### PASSAGE GIVEN

++++++++

I pursued my research on the history and politics of the Tetela-Kusu of Sankuru and Maniema. As I had done in Kisangani (1969-1971), I bought paintings and sculptures from local artists but did not engage in research on the art. 
 

Just next door, in contrast, Fabian and his then-wife Ilona purchased more than 100 paintings by a young painter/street vendor, Tshibumba Kanda-Matulu. Fabian later recorded a series of dialogues in local (Katanga) Swahili in which Tshibumba commented on each painting. His book, Remembering the Present (California, 1996) presented those paintings and excerpts from the interviews.
According to Fabian, the 100 paintings discussed on tape were distinct from other paintings “for sale,” presumably including those purchased by Crawford Young and myself. As I will demonstrate, this distinction is invalid. Some of the taped interviews show Tshibumba discussing another painting than the one in front of him. 

Re-examining the whole process, decades later, I conclude that Fabian’s effort to “freeze” Tshibumba in time fails, leaving it unclear who is remembering whose present.  

Joshua B. Forrest 

Professor M. Crawford Young perceived, earlier than other scholars, the critical nature, for the success of state-building in culturally plural societies, of navigating through the variegated architecture of unstable polities and of crafting viable compromises between would-be ethnic actors and state agents.  He was among the first and would be among the most influential political scientists to emphasize the danger of privileging instrumentalist actors as part of the governing bureaucracy within a developing state, in India as in Nigeria and the DRC.  This would prove to be an insight that has been borne out tragically across the globe in recent decades.

We learned through the work of M.C. Young that historical context is essential, but is not determinative; the trajectory of cultural politics can change dramatically in a given situational instance, provided sufficient political instigation and instrumentalist provocation.    

Professor Young throughout his career emphasized the fluidity not only of ethnic mobilization but of cultural identity itself.  The notion of constructed identities that reflect political relationships has informed my understanding of post-colonial politics in much of Africa and contributed to my appreciation of the ways in which inter-ethnic sub-nationalist movements emerged in much of the continent.  This perspective has also influenced my recent work on local resistance to and defiance of state-imposed constrictions and interventions in various parts of the world.

++++++++

### OBJECTIVE 1
Repeat everything in the passage on Tshibumba and Crawford Young from "I pursued my" down to "on the art.", word for word.

### EXTRACTED INFORMATION
++++++++

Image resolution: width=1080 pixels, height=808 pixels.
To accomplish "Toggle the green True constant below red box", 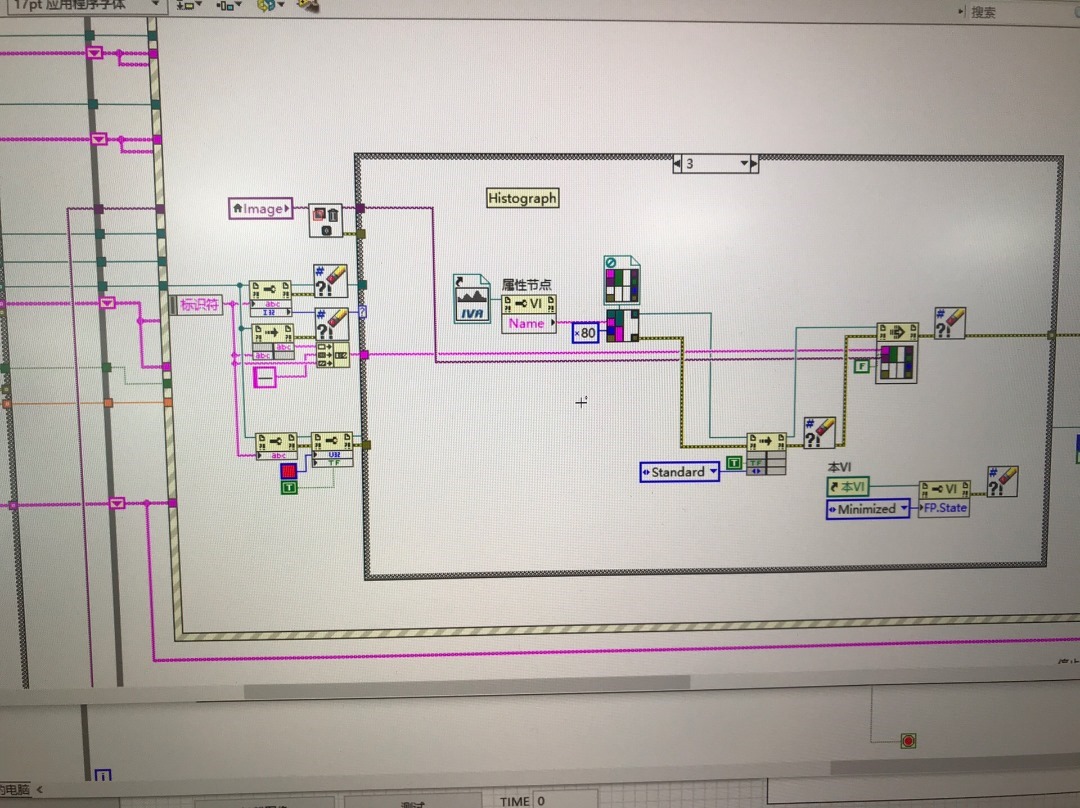I will [289, 488].
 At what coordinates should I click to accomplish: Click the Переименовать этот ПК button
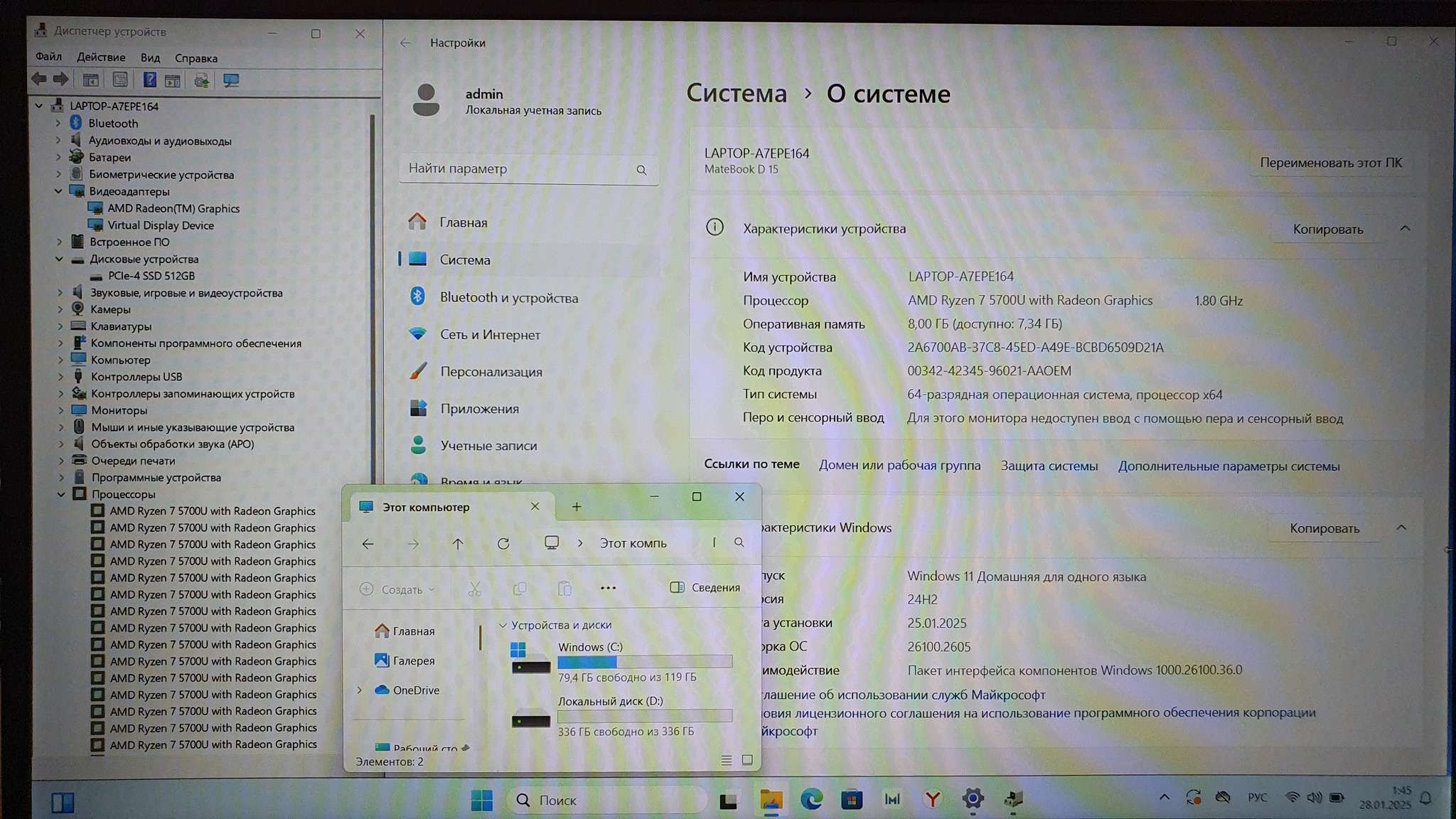(1331, 163)
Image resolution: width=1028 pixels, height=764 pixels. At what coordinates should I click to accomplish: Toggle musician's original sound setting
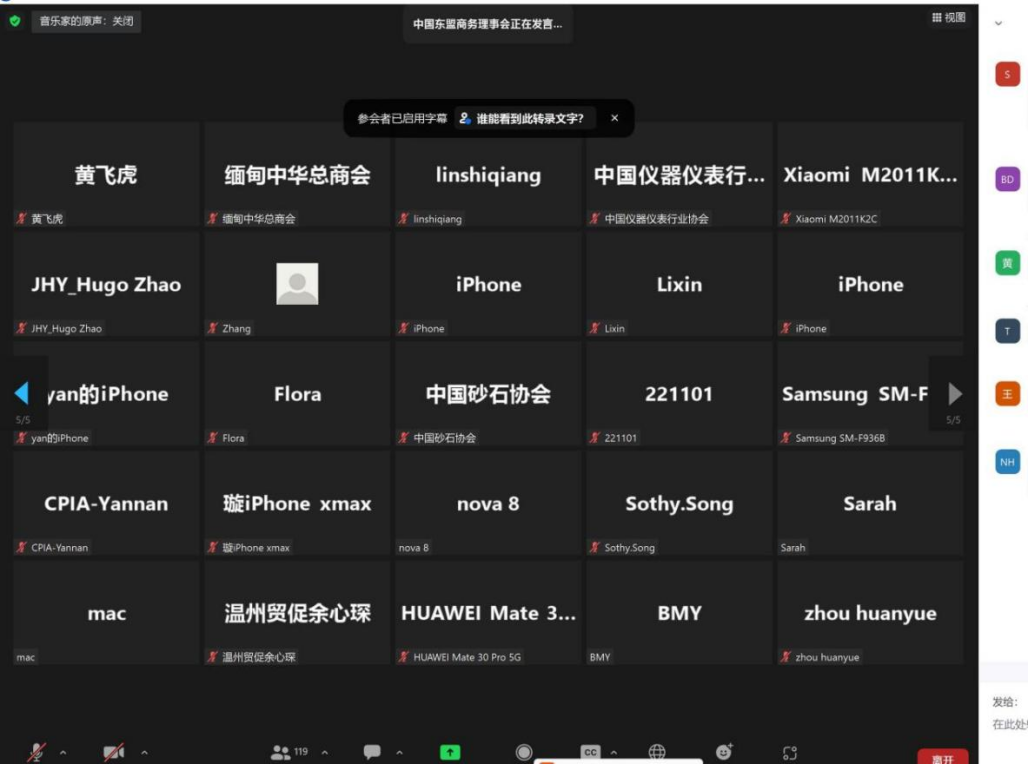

++++++++

### OBJECTIVE 2
Show each line of the listing that contains the string "what", treating uppercase and lowercase as different.

### ANSWER 1
I pursued my research on the history and politics of the Tetela-Kusu of Sankuru and Maniema. As I had done in Kisangani (1969-1971), I bought paintings and sculptures from local artists but did not engage in research on the art.

### ANSWER 2
 At what coordinates should I click to accomplish: Click the Переименовать этот ПК button
Image resolution: width=1028 pixels, height=764 pixels. At what coordinates should I click to accomplish: Toggle musician's original sound setting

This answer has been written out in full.